◆ Your goal:
Begin with the line that contains "Given: Click Имперский" and transcribe each line after it, up to and including the last line of the listing below.

◆ Records for processing:
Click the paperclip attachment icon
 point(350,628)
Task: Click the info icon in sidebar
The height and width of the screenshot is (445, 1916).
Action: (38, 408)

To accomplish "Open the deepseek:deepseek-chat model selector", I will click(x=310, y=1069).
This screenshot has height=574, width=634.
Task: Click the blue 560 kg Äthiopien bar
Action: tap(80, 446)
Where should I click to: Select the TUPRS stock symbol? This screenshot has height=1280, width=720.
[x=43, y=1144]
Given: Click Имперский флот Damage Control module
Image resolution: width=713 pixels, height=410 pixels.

◆ Exercise result:
Given: Click Имперский флот Damage Control module
Image resolution: width=713 pixels, height=410 pixels.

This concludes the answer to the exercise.